* EXERCISE: Check every line of the data below for "computer". Copy each one that has it.

--- TASK MATERIAL Enclosed Below ---

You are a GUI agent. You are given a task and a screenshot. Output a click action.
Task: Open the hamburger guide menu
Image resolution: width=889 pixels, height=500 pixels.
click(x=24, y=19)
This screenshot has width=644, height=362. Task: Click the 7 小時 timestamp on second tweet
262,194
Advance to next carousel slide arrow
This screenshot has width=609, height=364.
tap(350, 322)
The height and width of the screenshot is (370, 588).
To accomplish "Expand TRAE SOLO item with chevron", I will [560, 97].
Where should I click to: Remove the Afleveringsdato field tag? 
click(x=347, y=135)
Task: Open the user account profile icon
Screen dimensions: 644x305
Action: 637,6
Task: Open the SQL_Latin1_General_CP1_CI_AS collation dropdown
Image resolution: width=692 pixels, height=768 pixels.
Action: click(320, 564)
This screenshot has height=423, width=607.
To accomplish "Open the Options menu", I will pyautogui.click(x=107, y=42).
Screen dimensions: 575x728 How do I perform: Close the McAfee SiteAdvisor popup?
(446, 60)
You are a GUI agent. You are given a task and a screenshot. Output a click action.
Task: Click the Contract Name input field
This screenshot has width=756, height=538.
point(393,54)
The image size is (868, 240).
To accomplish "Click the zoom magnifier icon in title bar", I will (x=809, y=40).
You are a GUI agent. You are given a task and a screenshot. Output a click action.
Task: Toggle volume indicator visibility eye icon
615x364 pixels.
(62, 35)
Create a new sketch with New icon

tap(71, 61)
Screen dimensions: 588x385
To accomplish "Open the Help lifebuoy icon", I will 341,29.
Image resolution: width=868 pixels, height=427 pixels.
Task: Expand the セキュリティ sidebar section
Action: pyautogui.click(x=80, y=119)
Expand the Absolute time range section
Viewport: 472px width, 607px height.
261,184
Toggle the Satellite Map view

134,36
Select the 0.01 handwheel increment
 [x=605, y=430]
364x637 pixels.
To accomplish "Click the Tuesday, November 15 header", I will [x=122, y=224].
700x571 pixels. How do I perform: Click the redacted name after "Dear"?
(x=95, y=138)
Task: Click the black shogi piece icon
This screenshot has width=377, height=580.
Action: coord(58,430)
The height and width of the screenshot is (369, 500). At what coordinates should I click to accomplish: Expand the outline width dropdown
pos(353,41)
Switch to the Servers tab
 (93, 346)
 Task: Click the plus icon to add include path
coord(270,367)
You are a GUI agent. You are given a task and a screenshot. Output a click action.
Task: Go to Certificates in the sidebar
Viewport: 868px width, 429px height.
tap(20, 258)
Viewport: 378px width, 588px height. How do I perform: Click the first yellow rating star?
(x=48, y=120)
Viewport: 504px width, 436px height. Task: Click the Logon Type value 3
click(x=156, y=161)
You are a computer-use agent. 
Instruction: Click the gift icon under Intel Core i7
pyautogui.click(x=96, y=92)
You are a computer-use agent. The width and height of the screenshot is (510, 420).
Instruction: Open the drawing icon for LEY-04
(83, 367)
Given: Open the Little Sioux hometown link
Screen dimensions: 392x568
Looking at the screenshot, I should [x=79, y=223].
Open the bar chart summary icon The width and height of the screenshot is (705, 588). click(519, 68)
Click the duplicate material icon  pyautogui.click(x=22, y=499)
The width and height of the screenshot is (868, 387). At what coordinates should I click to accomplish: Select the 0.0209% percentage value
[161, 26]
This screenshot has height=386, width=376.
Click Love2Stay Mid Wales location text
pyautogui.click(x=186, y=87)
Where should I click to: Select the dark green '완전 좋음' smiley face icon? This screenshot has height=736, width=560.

--- End of Enclosed TASK MATERIAL ---

* ANSWER TO THIS EXERCISE:
You are a computer-use agent. 
You are a computer-use agent. The width and height of the screenshot is (510, 420).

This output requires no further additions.